AUBURN – Auburn University will co-sponsor the symposium, “Cultural Crossroads: A New Country, ” about Alabama in the years 1800 to 1830, on Saturday, Jan. 26, from 9 a.m. to 4 p.m. at the Montgomery Museum of Fine Arts.
Speakers will include historian and author Leah Rawls Atkins on early settlement patterns; AU professor of history Kathryn Holland Braund on the shift from Native American to white European sovereignty; chair of the Jacksonville State University history department Harvey H. Jackson III on the rough and tumble life of the frontier; and director of the Alabama Department of Archives and History Ed Bridges on the visit of French general LaFayette to Alabama.
Also on the program are director of the Black Belt Museum at Livingston University Dr. John C. Hall, who will speak on the environmental changes of the period; Texas A&M historian Angela Hudson on settlers and slaves; and independent scholar Mark Dauber on Thomas Woodward’s observations on Alabama.
Although Alabama was still home to the Creek Nation in the early 1800s, hundreds of settlers and fortune seekers, lured by the promise of prosperity, were pouring into the state and transforming the frontier culturally, economically and physically.
Registration is $40 for the general public and $22 for faculty and students and includes a light breakfast, lunch and refreshments. To register or for more information, call (334) 240-5400 or toll-free at (888) 240-1850.

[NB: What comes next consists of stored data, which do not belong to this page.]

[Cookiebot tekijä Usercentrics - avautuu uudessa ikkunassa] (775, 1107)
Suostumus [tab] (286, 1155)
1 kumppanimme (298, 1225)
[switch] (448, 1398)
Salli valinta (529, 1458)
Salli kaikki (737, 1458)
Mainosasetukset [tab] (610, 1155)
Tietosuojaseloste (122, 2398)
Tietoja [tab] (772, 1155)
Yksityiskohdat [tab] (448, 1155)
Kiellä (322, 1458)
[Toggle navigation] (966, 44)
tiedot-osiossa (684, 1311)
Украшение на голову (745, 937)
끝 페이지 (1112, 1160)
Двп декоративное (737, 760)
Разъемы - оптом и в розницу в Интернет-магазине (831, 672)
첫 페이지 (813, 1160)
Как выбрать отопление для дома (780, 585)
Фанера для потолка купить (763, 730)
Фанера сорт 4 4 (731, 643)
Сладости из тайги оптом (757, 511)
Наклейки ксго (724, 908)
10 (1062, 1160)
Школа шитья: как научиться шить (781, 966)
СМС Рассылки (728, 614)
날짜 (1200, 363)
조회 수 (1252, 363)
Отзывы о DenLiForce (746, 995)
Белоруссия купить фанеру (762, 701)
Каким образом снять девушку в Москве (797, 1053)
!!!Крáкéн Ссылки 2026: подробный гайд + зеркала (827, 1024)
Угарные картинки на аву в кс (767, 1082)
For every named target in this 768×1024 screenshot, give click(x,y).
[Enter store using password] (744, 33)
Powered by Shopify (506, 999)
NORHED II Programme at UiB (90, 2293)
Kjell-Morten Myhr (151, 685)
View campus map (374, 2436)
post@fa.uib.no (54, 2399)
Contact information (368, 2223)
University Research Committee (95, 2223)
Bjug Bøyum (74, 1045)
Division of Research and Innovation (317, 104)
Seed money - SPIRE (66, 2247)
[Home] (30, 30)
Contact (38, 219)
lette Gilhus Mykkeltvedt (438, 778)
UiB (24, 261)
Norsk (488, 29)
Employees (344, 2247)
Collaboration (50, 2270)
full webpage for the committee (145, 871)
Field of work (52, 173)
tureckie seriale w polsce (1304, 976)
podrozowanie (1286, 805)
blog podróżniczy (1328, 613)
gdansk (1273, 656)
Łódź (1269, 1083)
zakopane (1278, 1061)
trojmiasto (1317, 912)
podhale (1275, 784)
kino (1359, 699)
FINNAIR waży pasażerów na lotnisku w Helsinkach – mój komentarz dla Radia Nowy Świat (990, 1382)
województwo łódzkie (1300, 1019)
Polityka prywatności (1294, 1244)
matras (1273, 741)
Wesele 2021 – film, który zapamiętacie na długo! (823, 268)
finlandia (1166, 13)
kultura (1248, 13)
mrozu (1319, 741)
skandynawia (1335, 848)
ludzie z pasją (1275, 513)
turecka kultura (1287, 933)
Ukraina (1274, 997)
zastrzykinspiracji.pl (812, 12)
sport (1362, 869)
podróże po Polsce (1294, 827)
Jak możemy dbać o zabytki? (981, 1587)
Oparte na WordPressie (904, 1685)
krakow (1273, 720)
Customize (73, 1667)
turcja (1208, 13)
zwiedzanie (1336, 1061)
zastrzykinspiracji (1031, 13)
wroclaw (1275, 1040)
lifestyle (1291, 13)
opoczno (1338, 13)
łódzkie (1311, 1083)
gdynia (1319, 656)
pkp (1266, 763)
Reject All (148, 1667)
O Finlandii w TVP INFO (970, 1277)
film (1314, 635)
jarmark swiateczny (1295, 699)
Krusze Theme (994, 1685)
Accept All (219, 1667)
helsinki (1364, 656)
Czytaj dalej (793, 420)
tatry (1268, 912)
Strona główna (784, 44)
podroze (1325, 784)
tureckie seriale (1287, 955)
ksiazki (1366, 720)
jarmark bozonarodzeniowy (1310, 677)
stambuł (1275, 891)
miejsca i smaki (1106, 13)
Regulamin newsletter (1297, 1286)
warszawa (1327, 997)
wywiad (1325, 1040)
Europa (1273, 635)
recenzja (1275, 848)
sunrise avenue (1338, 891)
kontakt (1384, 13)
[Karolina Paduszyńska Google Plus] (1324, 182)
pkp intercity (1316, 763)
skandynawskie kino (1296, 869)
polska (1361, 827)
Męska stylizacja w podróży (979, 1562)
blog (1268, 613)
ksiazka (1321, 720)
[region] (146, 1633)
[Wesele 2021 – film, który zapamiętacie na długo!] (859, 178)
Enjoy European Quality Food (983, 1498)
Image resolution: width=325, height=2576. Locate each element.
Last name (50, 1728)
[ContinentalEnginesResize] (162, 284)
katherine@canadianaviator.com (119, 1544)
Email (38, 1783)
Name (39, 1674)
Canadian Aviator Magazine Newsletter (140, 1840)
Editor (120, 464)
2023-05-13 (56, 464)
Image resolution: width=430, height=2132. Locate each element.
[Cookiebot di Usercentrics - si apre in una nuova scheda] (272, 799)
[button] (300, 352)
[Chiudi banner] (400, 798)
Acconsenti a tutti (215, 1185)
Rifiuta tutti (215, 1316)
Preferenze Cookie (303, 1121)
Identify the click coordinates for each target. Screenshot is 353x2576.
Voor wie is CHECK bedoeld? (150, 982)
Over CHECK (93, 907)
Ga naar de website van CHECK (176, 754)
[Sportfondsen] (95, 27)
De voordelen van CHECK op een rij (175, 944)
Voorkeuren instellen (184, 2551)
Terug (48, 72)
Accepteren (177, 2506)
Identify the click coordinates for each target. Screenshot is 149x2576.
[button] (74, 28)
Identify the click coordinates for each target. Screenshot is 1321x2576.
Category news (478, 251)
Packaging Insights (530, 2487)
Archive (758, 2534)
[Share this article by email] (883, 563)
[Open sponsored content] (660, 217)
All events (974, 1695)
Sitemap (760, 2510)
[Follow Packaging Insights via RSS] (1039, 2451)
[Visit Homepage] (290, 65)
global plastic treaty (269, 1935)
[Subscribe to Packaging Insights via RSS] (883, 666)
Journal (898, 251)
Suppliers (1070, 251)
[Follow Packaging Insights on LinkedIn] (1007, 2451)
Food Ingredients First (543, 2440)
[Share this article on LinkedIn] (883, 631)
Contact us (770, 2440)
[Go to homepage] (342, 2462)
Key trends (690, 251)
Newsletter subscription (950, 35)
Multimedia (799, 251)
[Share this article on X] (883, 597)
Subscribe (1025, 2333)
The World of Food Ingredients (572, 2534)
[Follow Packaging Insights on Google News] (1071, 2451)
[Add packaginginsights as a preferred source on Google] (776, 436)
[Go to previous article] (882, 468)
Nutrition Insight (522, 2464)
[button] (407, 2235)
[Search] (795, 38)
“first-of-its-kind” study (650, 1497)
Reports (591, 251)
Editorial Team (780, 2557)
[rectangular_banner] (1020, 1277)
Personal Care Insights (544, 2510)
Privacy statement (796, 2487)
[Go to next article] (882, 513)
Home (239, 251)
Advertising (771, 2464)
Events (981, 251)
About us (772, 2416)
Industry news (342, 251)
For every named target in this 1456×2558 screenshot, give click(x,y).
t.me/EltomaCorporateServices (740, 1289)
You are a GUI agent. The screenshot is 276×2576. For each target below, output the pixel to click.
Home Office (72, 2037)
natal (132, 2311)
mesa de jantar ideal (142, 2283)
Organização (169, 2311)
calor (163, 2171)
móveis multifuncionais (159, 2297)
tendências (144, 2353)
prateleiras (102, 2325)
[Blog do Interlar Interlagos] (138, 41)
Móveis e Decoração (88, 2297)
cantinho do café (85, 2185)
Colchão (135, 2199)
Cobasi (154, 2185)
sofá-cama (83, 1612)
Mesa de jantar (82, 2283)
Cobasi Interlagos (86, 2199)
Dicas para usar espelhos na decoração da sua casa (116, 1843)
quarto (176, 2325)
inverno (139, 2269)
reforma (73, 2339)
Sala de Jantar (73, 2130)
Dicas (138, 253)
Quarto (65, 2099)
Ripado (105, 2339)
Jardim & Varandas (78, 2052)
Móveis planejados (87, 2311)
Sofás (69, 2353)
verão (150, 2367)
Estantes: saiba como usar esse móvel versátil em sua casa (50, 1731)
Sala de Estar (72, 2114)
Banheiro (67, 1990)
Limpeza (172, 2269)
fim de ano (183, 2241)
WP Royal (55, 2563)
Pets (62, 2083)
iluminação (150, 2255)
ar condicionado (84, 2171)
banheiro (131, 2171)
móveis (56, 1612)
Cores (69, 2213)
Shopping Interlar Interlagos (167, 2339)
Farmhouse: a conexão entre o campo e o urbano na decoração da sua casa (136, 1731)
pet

This year’s symposium, one in an ongoing series of annual programs focusing on Alabama history, is sponsored by Landmarks of Montgomery, the Caroline Marshall Draughon Center for the Arts and Humanities in the Auburn University College of Liberal Arts and the Montgomery Museum of Fine Arts. It is funded in part by a generous grant from the Alabama Humanities Foundation, the state agency of the National Endowment for the Humanities.